■ WORK REQUEST: An exact restatement of all the data is required, with the pictures left out.

■ DATA FOR THIS EXERCISE:
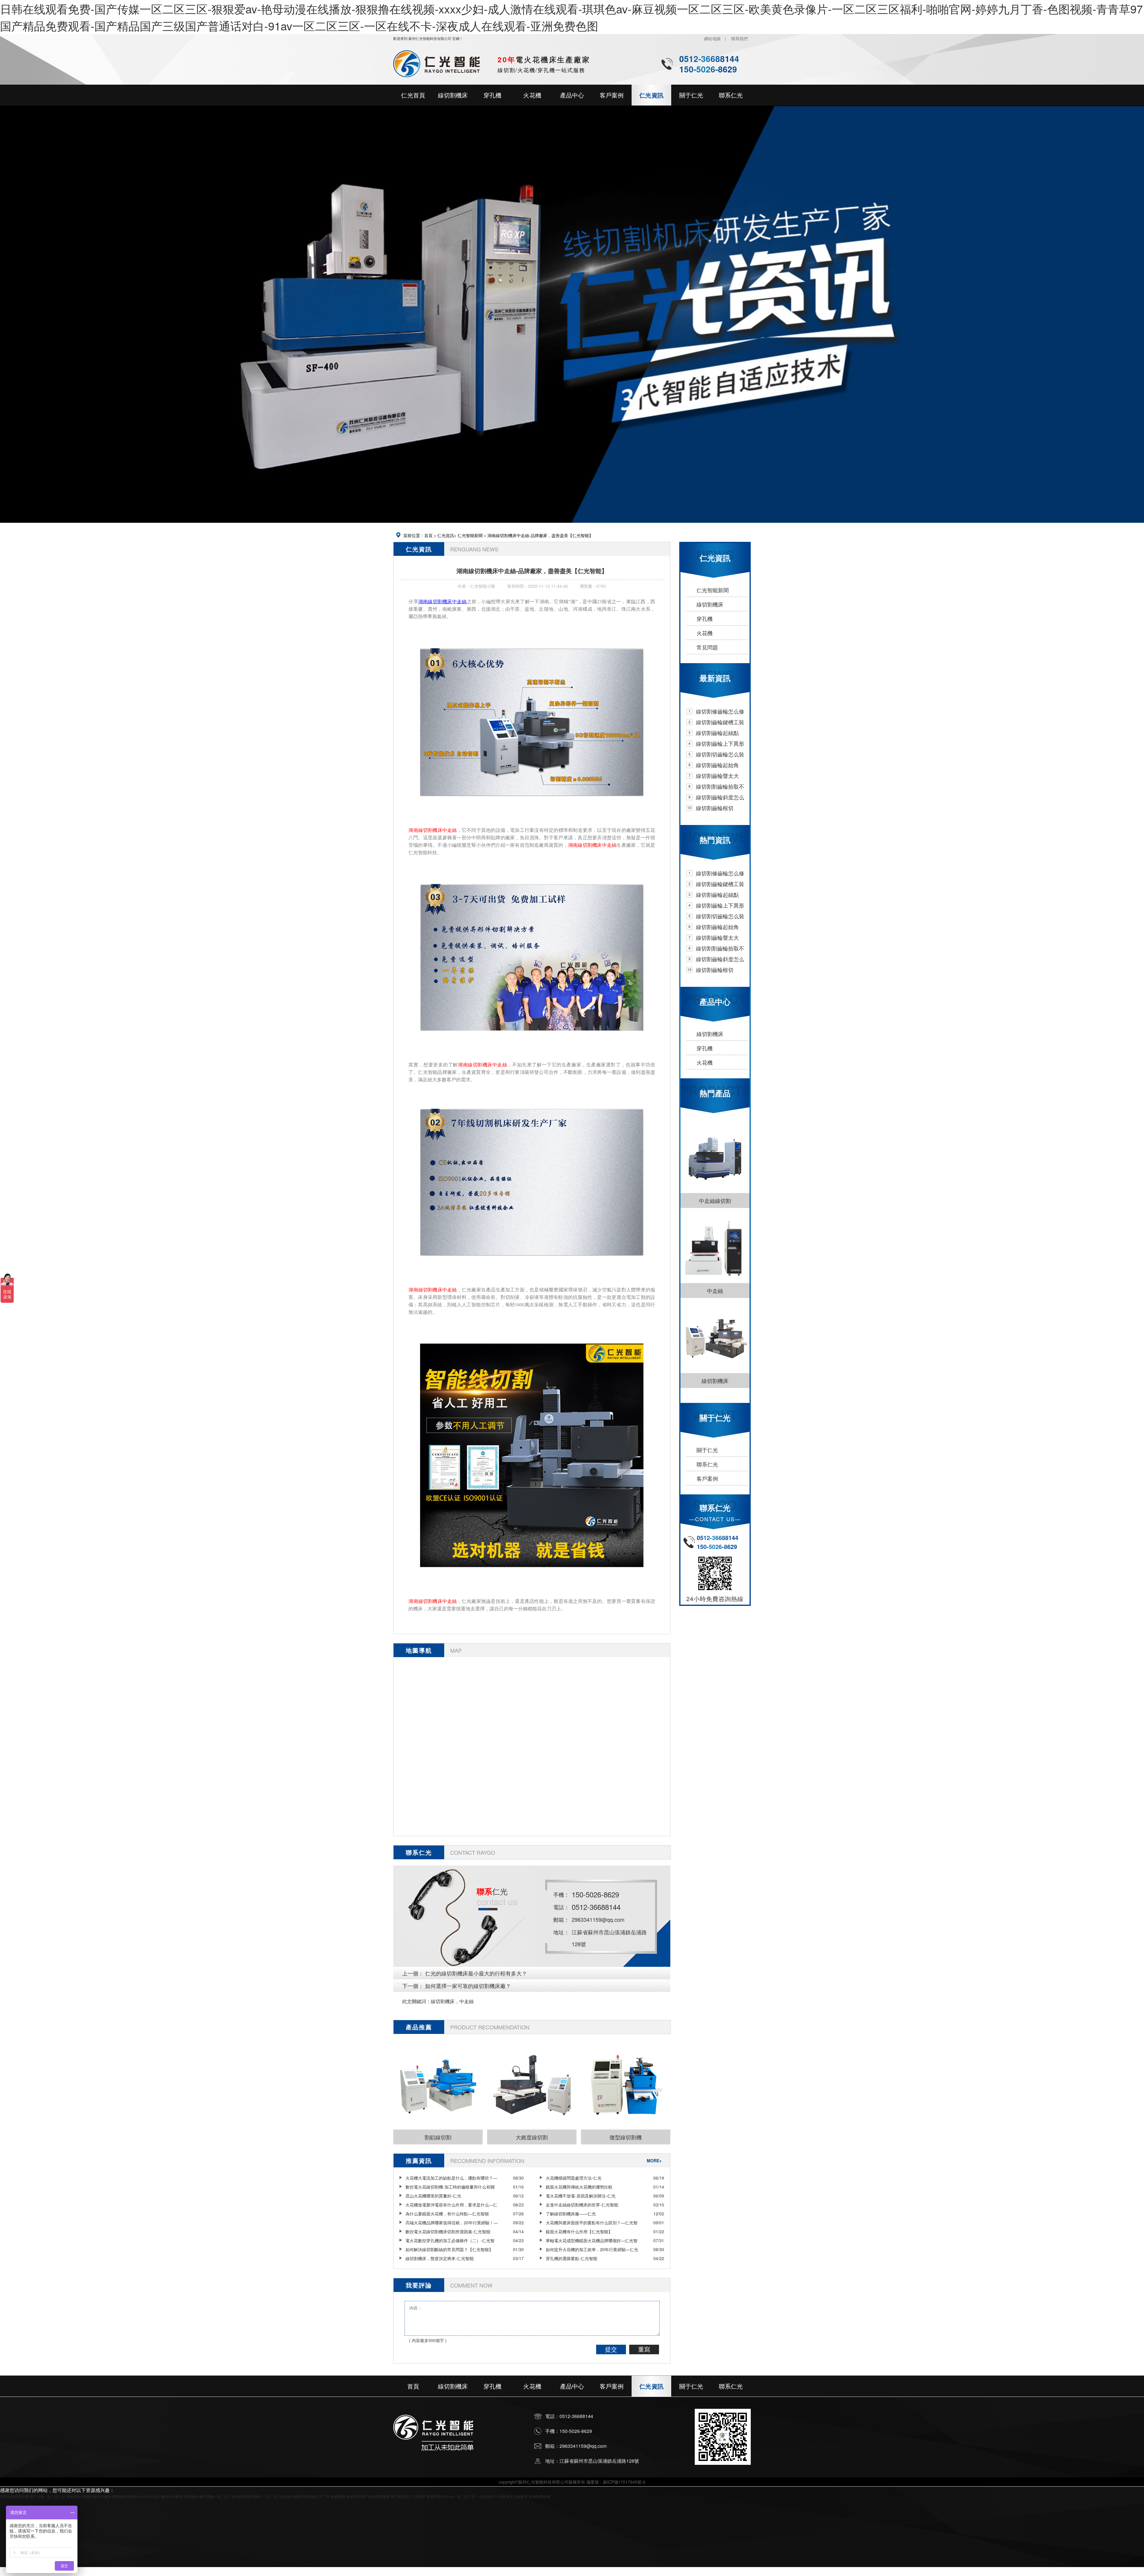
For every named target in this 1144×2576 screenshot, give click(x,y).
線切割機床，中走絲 (452, 2001)
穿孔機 (705, 618)
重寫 (644, 2349)
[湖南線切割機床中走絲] (532, 800)
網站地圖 (712, 38)
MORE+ (654, 2161)
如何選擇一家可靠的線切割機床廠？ (468, 1985)
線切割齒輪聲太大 (717, 775)
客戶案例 (707, 1478)
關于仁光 (707, 1450)
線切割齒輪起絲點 (717, 732)
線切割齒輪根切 (714, 808)
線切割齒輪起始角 (717, 765)
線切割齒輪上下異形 (720, 743)
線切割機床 (710, 604)
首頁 (428, 535)
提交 (611, 2349)
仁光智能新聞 (469, 535)
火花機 (705, 633)
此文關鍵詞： (416, 2001)
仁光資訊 (445, 535)
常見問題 (707, 647)
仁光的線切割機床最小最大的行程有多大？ (476, 1973)
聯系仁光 (707, 1464)
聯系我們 (739, 38)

■ RESPONSE TO THE EXERCISE:
For every named target in this 1144×2576 screenshot, give click(x,y).
線切割機床，中走絲 (452, 2001)
穿孔機 (705, 618)
重寫 (644, 2349)
[湖南線切割機床中走絲] (532, 800)
網站地圖 (712, 38)
MORE+ (654, 2161)
如何選擇一家可靠的線切割機床廠？ (468, 1985)
線切割齒輪聲太大 (717, 775)
客戶案例 (707, 1478)
關于仁光 (707, 1450)
線切割齒輪起絲點 (717, 732)
線切割齒輪根切 (714, 808)
線切割齒輪起始角 (717, 765)
線切割齒輪上下異形 (720, 743)
線切割機床 (710, 604)
首頁 (428, 535)
提交 (611, 2349)
仁光智能新聞 (469, 535)
火花機 (705, 633)
此文關鍵詞： (416, 2001)
仁光資訊 (445, 535)
常見問題 (707, 647)
仁光的線切割機床最小最大的行程有多大？ (476, 1973)
聯系仁光 (707, 1464)
聯系我們 (739, 38)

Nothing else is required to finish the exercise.